Problem to work on:
Find all lines with the word "agent" in the material, then copy them.

(Beginning of Dataset)

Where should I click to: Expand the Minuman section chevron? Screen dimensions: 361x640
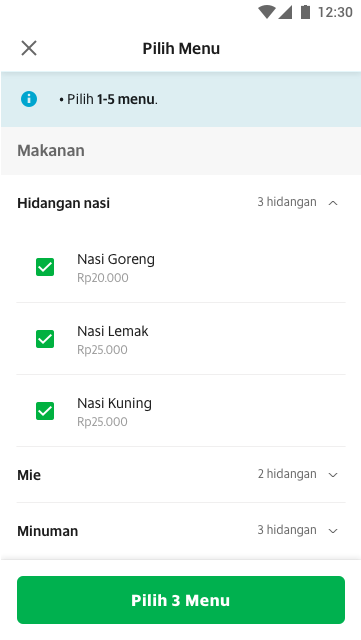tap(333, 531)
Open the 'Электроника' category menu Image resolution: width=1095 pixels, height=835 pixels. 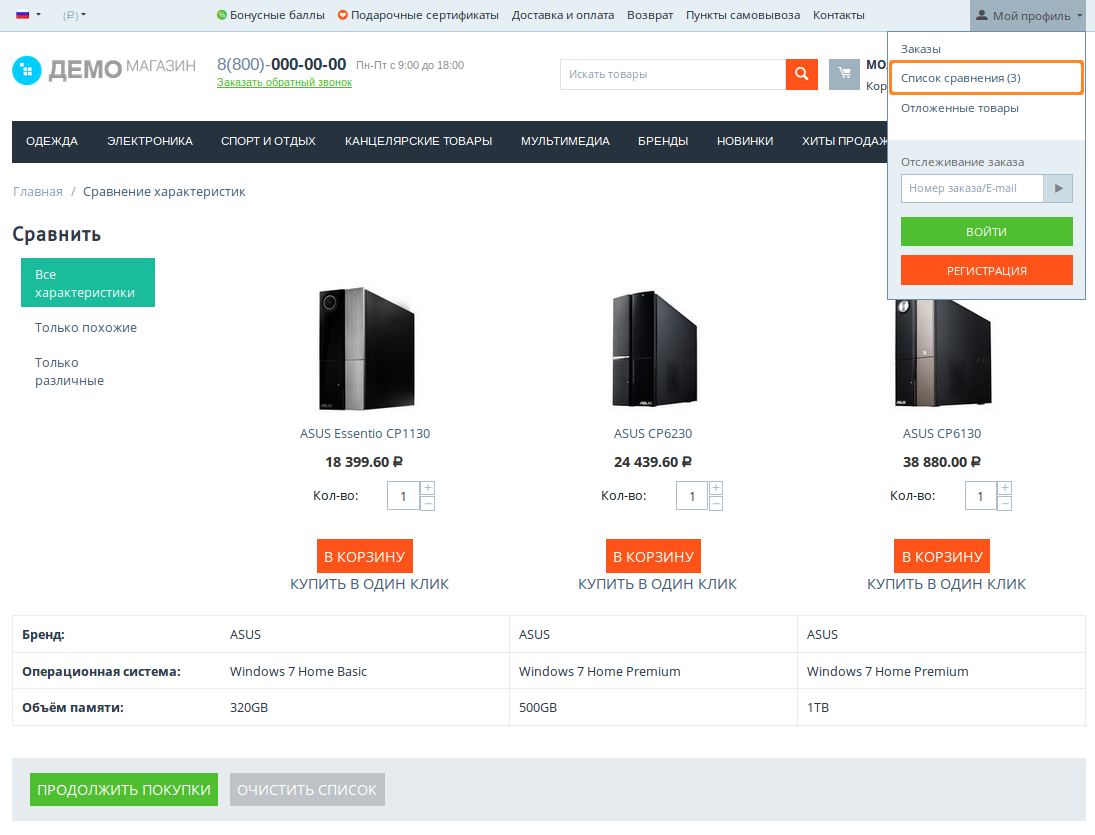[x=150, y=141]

(End of Dataset)
(Beginning of Dataset)

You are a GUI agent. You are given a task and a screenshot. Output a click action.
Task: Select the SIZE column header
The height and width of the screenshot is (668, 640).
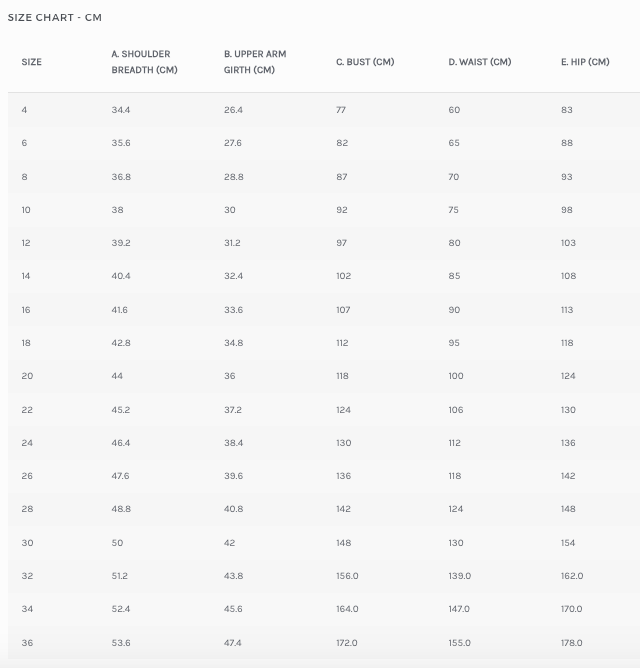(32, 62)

(End of Dataset)
(Beginning of Dataset)

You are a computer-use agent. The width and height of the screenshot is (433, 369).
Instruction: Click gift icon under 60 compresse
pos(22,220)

(End of Dataset)

Output below:
You are a GUI agent. You are given a task and a screenshot. Output a click action.
You are a computer-use agent. The width and height of the screenshot is (433, 369).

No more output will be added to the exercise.